— Records supplied —
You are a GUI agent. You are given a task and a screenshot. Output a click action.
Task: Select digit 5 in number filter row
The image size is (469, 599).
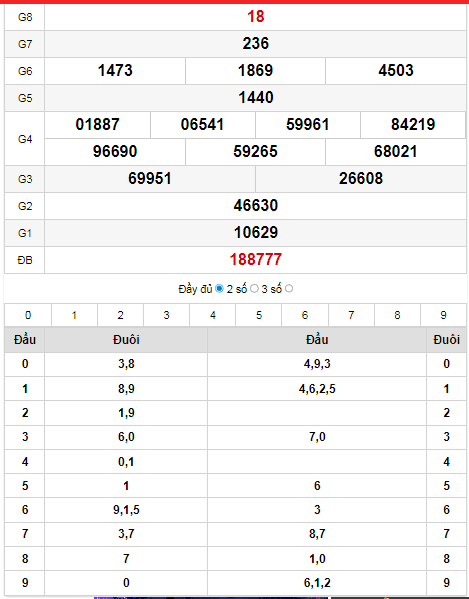point(259,315)
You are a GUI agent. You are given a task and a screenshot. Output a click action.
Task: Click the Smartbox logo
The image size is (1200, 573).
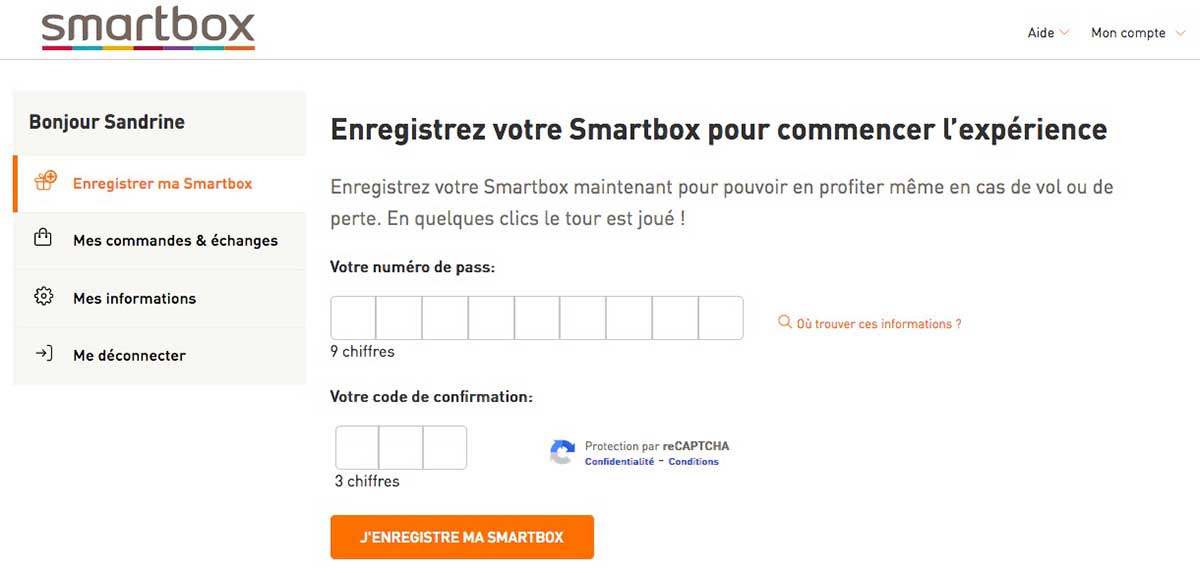click(148, 30)
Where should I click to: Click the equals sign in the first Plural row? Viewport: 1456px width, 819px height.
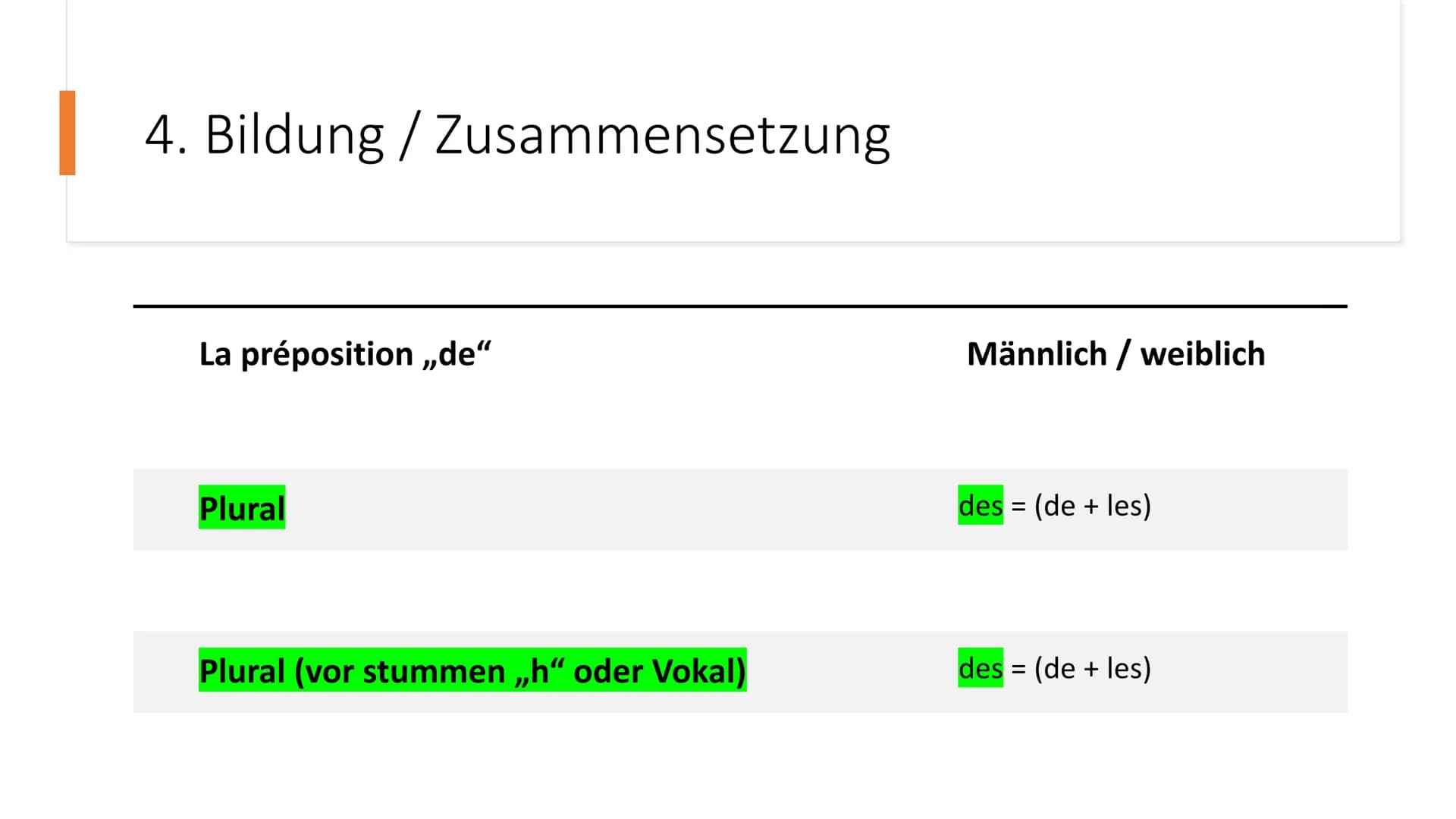coord(1018,507)
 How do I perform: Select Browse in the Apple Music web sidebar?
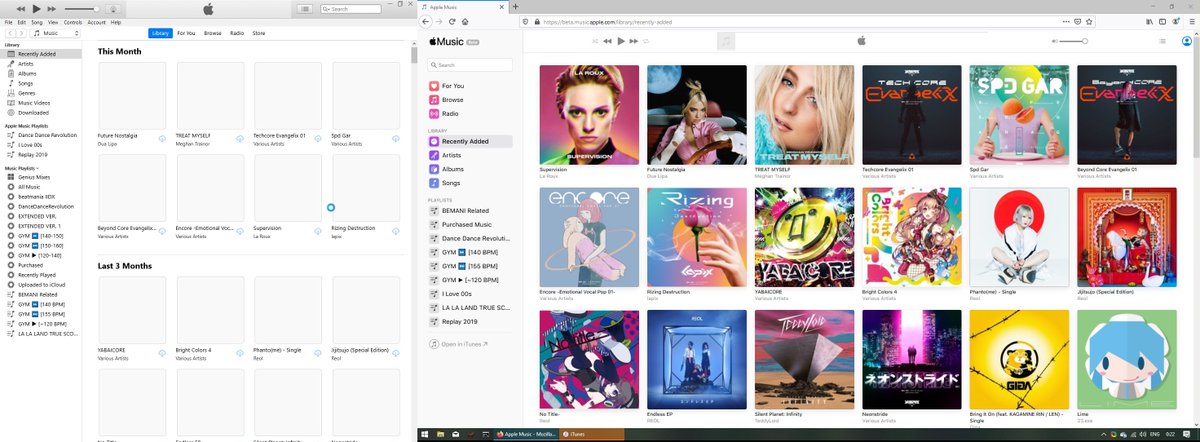click(x=452, y=100)

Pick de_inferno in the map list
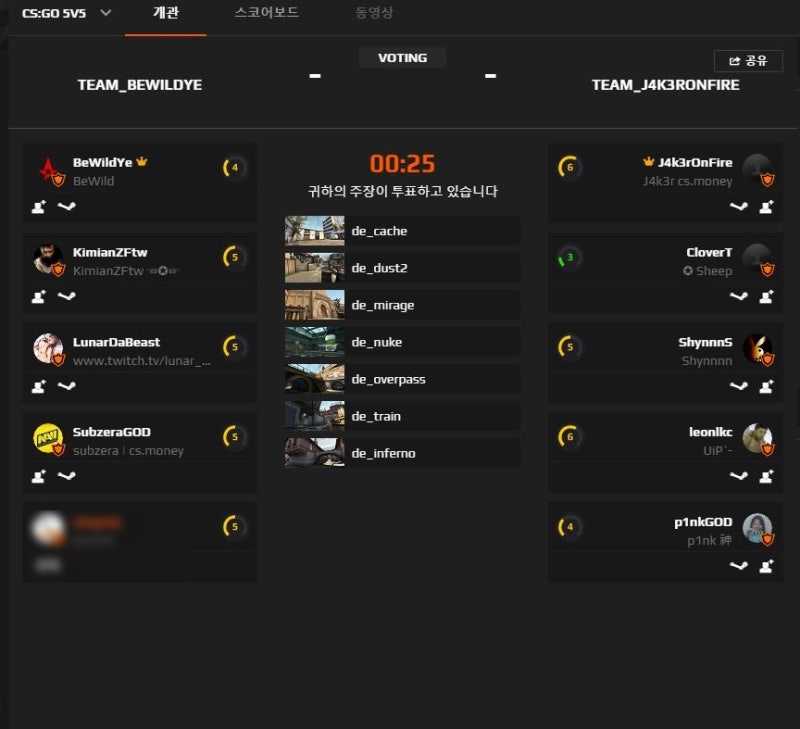tap(403, 453)
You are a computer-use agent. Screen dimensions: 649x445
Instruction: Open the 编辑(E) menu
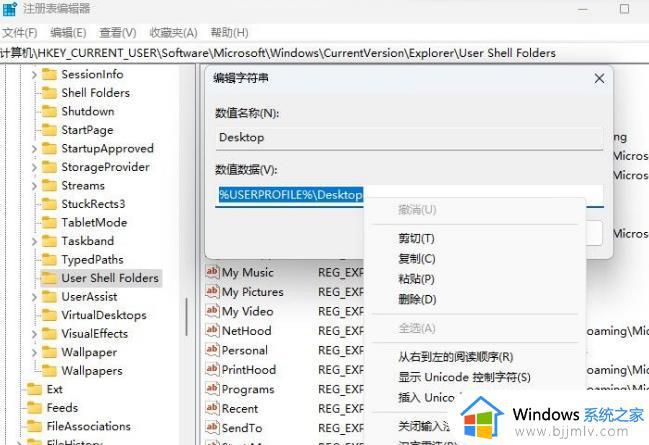click(68, 32)
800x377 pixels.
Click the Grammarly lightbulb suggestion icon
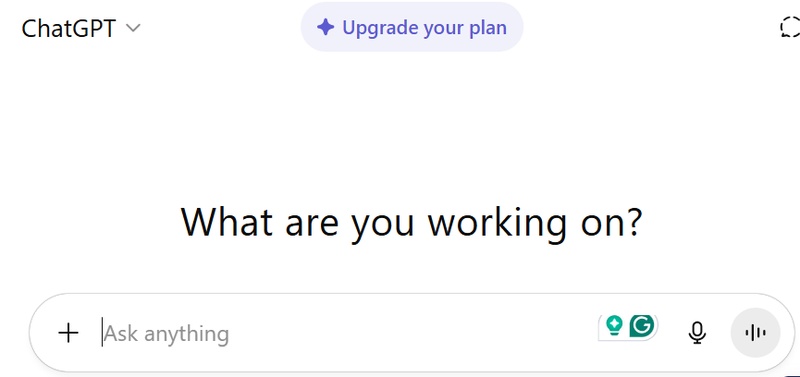[614, 325]
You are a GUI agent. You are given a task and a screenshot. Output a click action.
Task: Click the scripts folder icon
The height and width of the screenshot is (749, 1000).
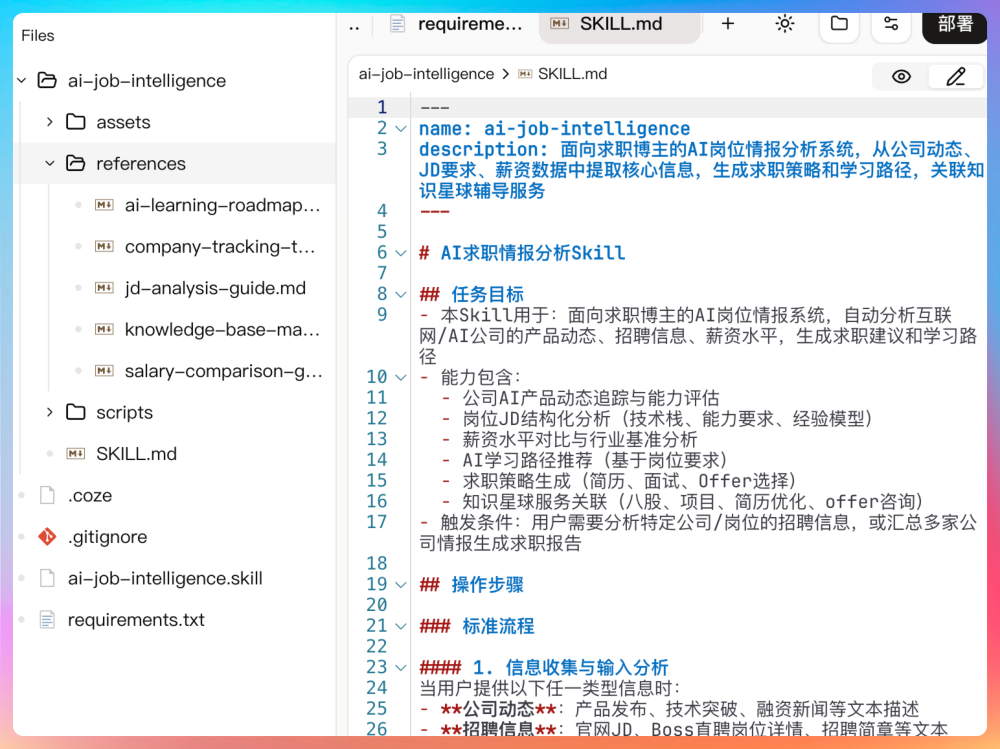[x=76, y=412]
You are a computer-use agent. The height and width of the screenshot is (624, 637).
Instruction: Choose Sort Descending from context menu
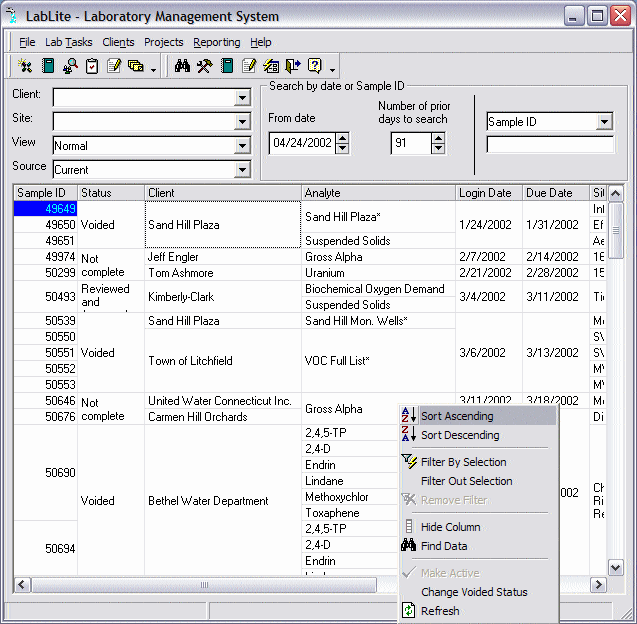pos(459,435)
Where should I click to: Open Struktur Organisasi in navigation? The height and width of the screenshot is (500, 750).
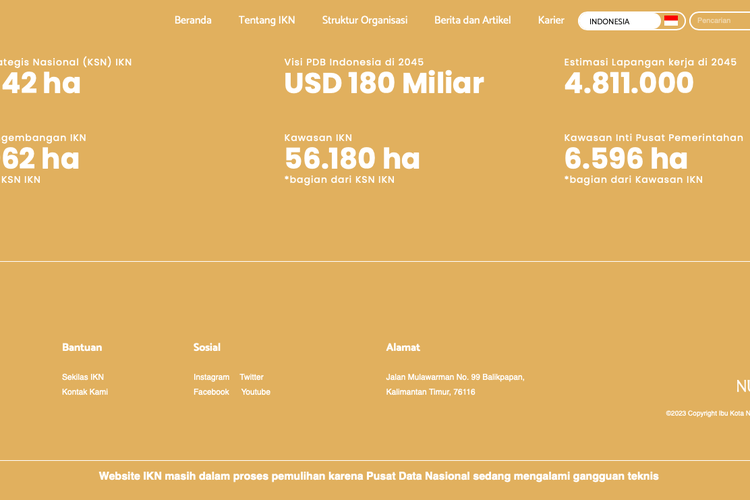pyautogui.click(x=364, y=20)
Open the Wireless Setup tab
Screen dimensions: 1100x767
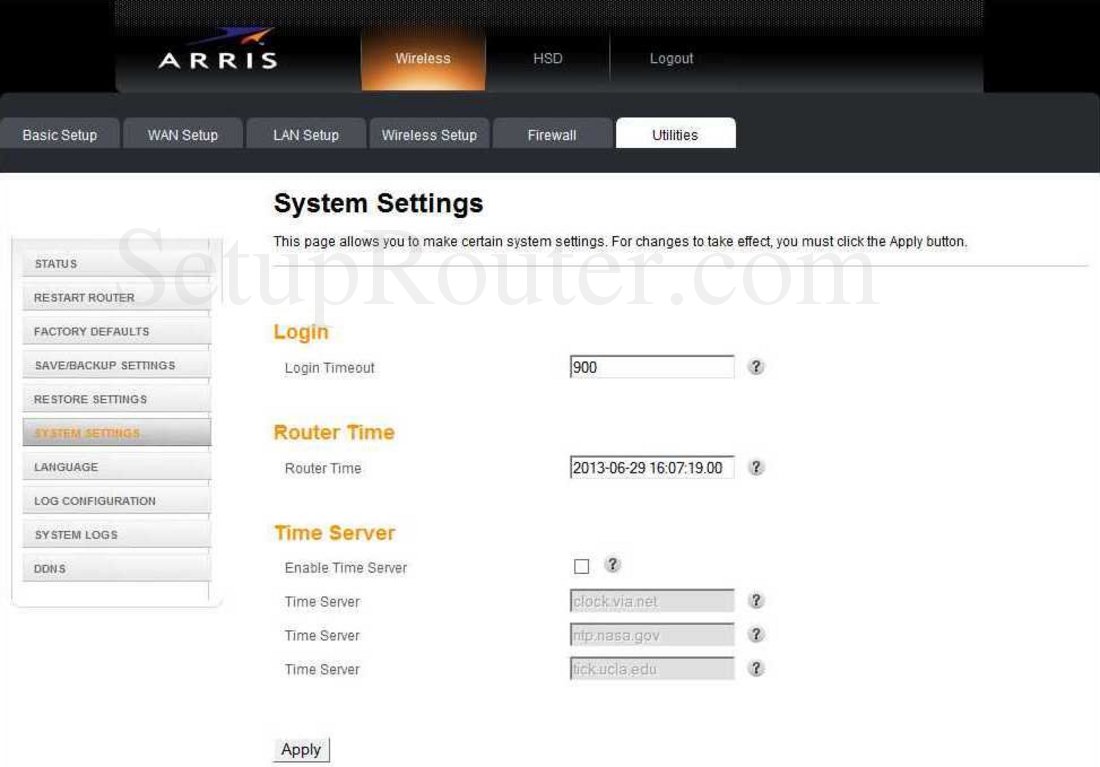click(x=429, y=133)
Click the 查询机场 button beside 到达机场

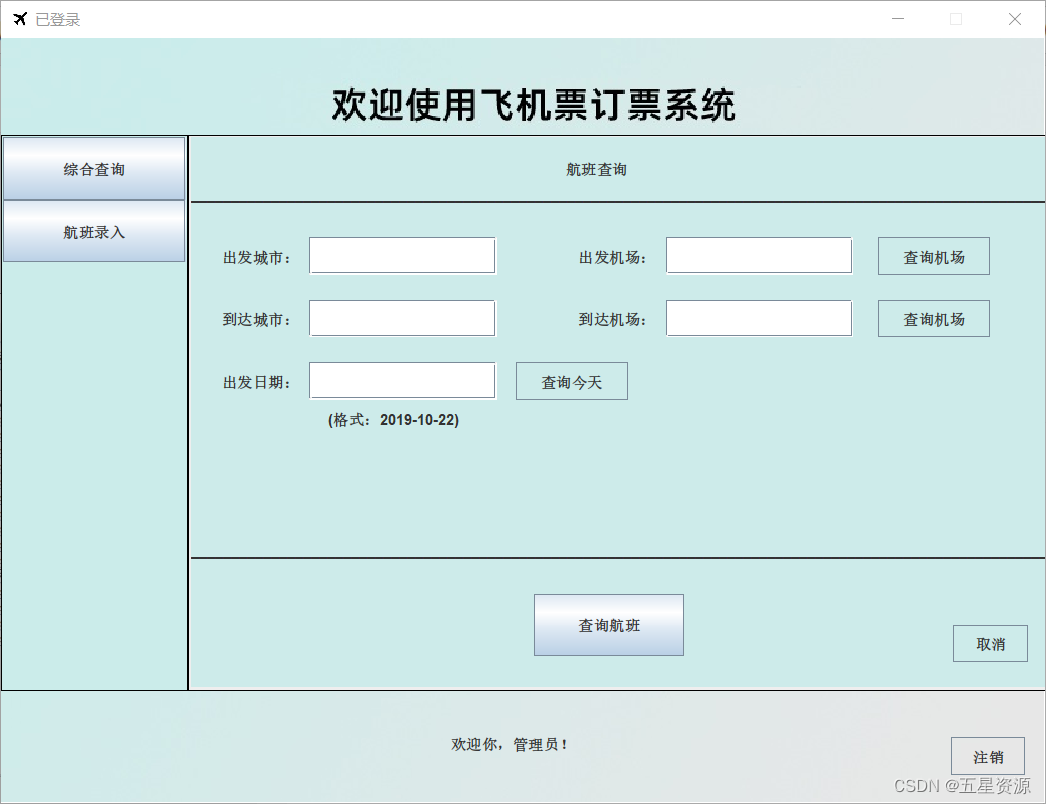pos(933,318)
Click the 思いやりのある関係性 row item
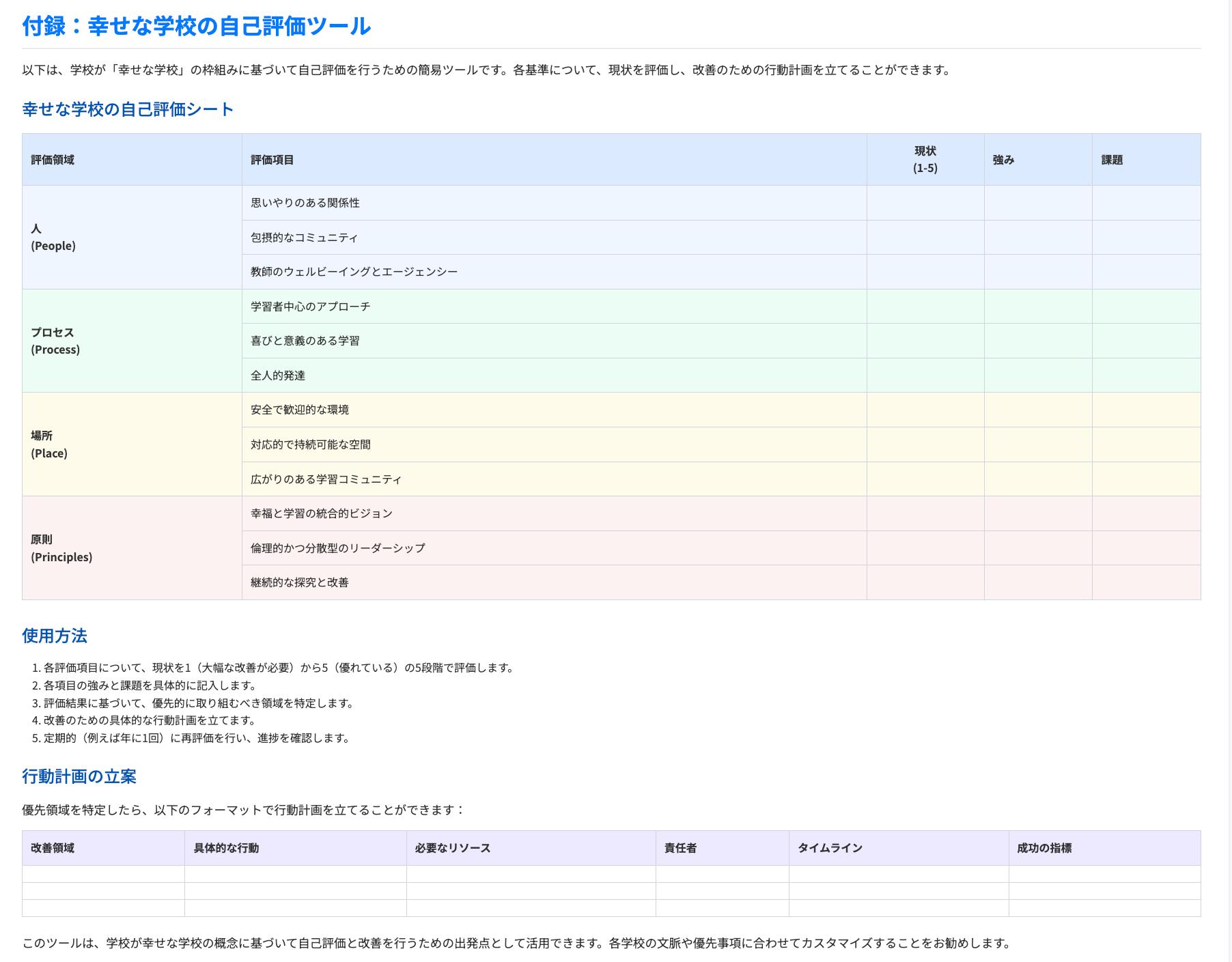The image size is (1232, 962). point(555,203)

— To do —
Your task is to restate word for word the lines from the one containing "Open the Wireless Setup tab" through the last line of the data, both ends included, with no pictures.

— Answer section —
Open the Wireless Setup tab
Screen dimensions: 1100x767
click(x=429, y=133)
Click the 查询机场 button beside 到达机场

pos(933,318)
Click the 思いやりのある関係性 row item
The image size is (1232, 962). point(555,203)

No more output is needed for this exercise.